SEA Currents: Robert C. Seamans
March 09, 2020
The Ecosystem of a Ship
38 degrees 56’ S, 179 degrees 45’ E
On our first full, 6-hour watch underway on the ship, I was assigned to the engine room. During our time here, each student gets the opportunity to spend a day in the life of the ship's engineers (the dynamic duo: Henry and Sonia). I was excited to venture down into the tiny engine room, filled with the humming and heat of the various machines that make running our daily lives and operations on the ship possible.
As it happened, Henry and Sonia had finished most of their work for the day, so they asked me if there was anything in particular I wanted to learn about. I thought about it for a minute, before asking them to explain how the boat's sewage system works. Sonia proceeded to draw out a diagram of the life trajectory of everything that goes into the toilet. Powered by a vacuum, all of our waste gets broken up and sent to a storage container, before getting pumped off the side of the boat when we are underway, or treated for sanitation and then sent out of the boat when we are in port. Sonia and Henry explained this process to me in much more detail, using much more engineer-type vocabulary. Sonia then gave me an up close, in person tour of the boat's sewage system, including a good couple minutes spent watching "poop T.V," the popular television channel that displays waste product being sent and mixed up through a small window into the systems tank in the engine room every time someone flushes≈this channel is evidently a consistent fan favorite with students.
I think this topic speaks to one of the most valuable lessons being a member of this boat's community can teach students≈ understanding ourselves as a part of the ecosystems we exist in. Living on a boat, for me, has magnified the many processes we are reliant on in our everyday lives. Here, however, all of these daily functions take place within the same 134-foot space we all eat, sleep, cook, and work in.
As we study ocean ecosystems, and the rich marine life surrounding us, from phytoplankton and zooplankton to flying fish, mola molas, and soaring albatrosses, I think the boat too functions as an ecosystem. The sewage system is just one example of this. To me, the beauty in studying a healthy, thriving ecosystem is the diversity of activity simultaneously occurring. At any given hour aboard the ship, there is a continual hum of activity; sounds that speak to the wide array of people and parts working to support our community as a whole. Early in the wee hours of the day, at 3 or 4 in the morning, there could be students processing chlorophyl-a and pH samples, while others venture out onto the bowsprit and set the jib in complete darkness, millions of stars shining above us. At the same time, others are sleeping soundly down below, or maybe snacking on a very early morning chocolate chip cookie. Amidst all this action, the water makers continue to work, providing us with fresh water to drink, the refrigeration system enables us to enjoy fresh fruits and vegetables a month into our trip, and the sewage system continues to pump our waste through, and out of the boat.
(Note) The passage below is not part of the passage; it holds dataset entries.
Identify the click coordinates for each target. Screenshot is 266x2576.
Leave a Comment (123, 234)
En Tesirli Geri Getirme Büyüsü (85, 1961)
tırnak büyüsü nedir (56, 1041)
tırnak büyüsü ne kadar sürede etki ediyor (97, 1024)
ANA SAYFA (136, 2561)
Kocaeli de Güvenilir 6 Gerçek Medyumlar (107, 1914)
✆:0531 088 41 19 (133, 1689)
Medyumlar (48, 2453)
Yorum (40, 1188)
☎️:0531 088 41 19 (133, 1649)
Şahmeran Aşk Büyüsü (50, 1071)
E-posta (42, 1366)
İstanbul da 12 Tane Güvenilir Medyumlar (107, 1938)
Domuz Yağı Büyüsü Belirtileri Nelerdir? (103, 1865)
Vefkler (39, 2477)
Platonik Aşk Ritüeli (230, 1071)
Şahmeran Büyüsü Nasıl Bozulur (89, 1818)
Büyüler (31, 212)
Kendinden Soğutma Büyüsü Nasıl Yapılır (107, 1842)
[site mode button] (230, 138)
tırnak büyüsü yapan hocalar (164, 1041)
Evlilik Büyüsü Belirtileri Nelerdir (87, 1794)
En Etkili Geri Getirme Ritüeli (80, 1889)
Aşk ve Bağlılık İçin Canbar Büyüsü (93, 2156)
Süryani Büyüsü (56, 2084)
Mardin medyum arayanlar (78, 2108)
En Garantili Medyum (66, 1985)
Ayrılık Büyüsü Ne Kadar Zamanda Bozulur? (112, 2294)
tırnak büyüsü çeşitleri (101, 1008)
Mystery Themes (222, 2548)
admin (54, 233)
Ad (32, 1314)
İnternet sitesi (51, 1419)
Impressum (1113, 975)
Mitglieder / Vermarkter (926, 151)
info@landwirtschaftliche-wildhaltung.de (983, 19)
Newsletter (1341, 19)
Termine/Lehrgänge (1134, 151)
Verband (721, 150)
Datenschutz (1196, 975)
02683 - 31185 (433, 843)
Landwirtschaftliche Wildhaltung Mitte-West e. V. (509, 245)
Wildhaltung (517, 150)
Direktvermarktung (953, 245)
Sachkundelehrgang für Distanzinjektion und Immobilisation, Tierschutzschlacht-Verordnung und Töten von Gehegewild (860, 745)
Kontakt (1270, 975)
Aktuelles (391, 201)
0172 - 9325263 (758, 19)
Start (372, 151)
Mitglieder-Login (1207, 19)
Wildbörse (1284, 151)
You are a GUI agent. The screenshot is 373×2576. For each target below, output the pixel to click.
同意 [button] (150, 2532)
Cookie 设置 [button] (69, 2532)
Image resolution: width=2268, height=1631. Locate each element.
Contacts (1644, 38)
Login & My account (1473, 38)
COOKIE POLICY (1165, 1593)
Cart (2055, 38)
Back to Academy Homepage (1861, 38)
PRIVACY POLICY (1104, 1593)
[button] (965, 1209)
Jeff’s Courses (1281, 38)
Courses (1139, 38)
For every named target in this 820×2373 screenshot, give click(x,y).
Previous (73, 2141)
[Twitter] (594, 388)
All of these things, both human run and machine run, take energy. However, having access to these resources in the middle of the Pacific Ocean, with no land in sight, makes me feel the immense gratitude for all of the things I take for granted on a day to day basis when on land. I think that viewing this small space we all rely upon, care for, and share, as an ecosystem, allows me to value the importance of each small role we play, and each task we undertake. On our first day aboard, we were introduced to the concept of: "Ship. Shipmates. Self" as a way of understanding the importance of prioritizing the ship, and our shipmates while we are living here. This idea has continued to make more and more sense to me the more time I have spent here. By taking care of the boat, we are supporting our community, and by doing so, we are caring for each other.